Electronic structural studies of newly synthesized sterically hindered analogues of meta-benziporphodimethene and its metal complexes

Abstract

The presence of syn and anti-conformers in tetramethyl substituted meta-benziporphodimethenes has been well studied. Herein, we report a new sterically hindered hexaaryl-m-benziporphodimethene (m-BPDM) using benzaldehyde and its Zn(II) and Cd(II) complexes. The UV-Vis, mass, and NMR characterized data confirmed the synthesis of these m-BPDM analogues. Time-dependent DFT analysis has been performed to visualize the distribution of electron density at the HUMO and LUMO. The present work primarily focuses on the comparative study of the syn,anti-conformers of metallated meta-benziporphodimethenes upon increasing the bulkiness at the sp³meso carbon atoms.
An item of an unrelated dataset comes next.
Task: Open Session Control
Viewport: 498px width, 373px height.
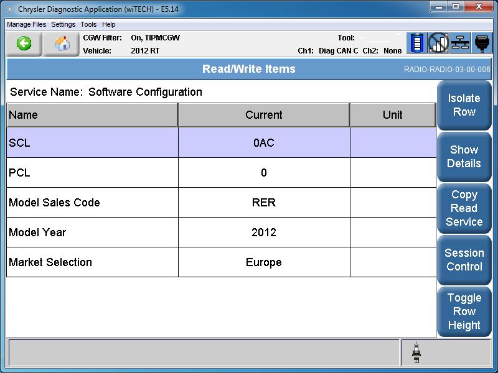Action: (x=464, y=260)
The placement of –H, –CH₃, and –Ph groups at the C6- and C21-positions of m-BPDM greatly impacts the stability of these conformers, which has been explored. Along with this, a comparison has also been drawn between the reported X-ray crystallographic geometry and B3LYP/LANL2DZ optimized structures for free-base tetramethyl-m-BPDM and its Zn(II) and Cd(II) complexes. The article sums up the much-anticipated results from the tetramethylene analogue of m-BPDM, which were contrary to that of tetraphenylene analogues.